Recently I've upgraded my BIOS so it'd support 48-bit LBA. When flasher
did its job video completely blanked. After waiting for a while, I
resetted, but nothing changed. There was no video signal, and the whole
system seemed to stay idle.
So after a couple of resets and turn-off-turn-ons I cleared the CMOS
with the motherboard jumper and it worked! I entered CMOS setup and
chose the "Load Optimized Defaults". After reset, computer refused to
work again! I turned it off and then back on, and finally it went on to
loading OS.
BIOS actually works nicely, some video glitches are unexpectedly gone
and new HDD seems to work fine. BUT. Sometimes the old bug returns.

I press the power button, computer hums, power LED lights and... nothing
happens. Keyboard's off, mouse's off and video's off. The HDD LED is
surprisingly on but it fades out a half-dozen seconds later. Power
button seems to do nothing, so I press reset and voila! it boots!
This glitch is especially frustrating when I try to resume from S3 for
obvious reasons. 8=]

It happens not always, but I can't figure out a schedule. Needless to
say, I'm utterly confused.

▶ [WORK TO COMPLETE]
a: In the BIOS upgrade post, what option did the writer choose after entering CMOS setup?
b: Copy the stretch of the BIOS upgrade post from "Recently I've upgraded" through "loading OS.", word for word.

▶ [DATA EXTRACT]
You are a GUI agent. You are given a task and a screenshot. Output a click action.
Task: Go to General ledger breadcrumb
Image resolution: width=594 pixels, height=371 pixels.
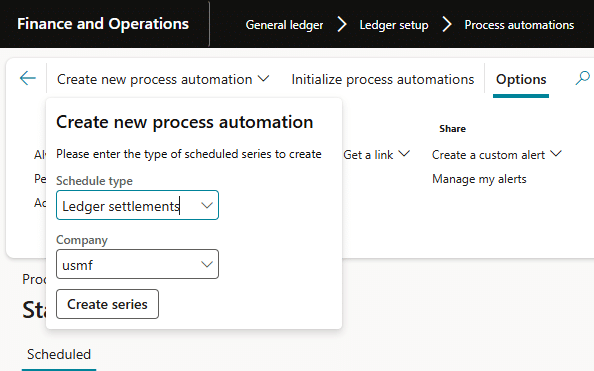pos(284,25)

▶ [COMPLETED EXERCISE]
a: "Load Optimized Defaults"

b:
Recently I've upgraded my BIOS so it'd support 48-bit LBA. When flasher
did its job video completely blanked. After waiting for a while, I
resetted, but nothing changed. There was no video signal, and the whole
system seemed to stay idle.
So after a couple of resets and turn-off-turn-ons I cleared the CMOS
with the motherboard jumper and it worked! I entered CMOS setup and
chose the "Load Optimized Defaults". After reset, computer refused to
work again! I turned it off and then back on, and finally it went on to
loading OS.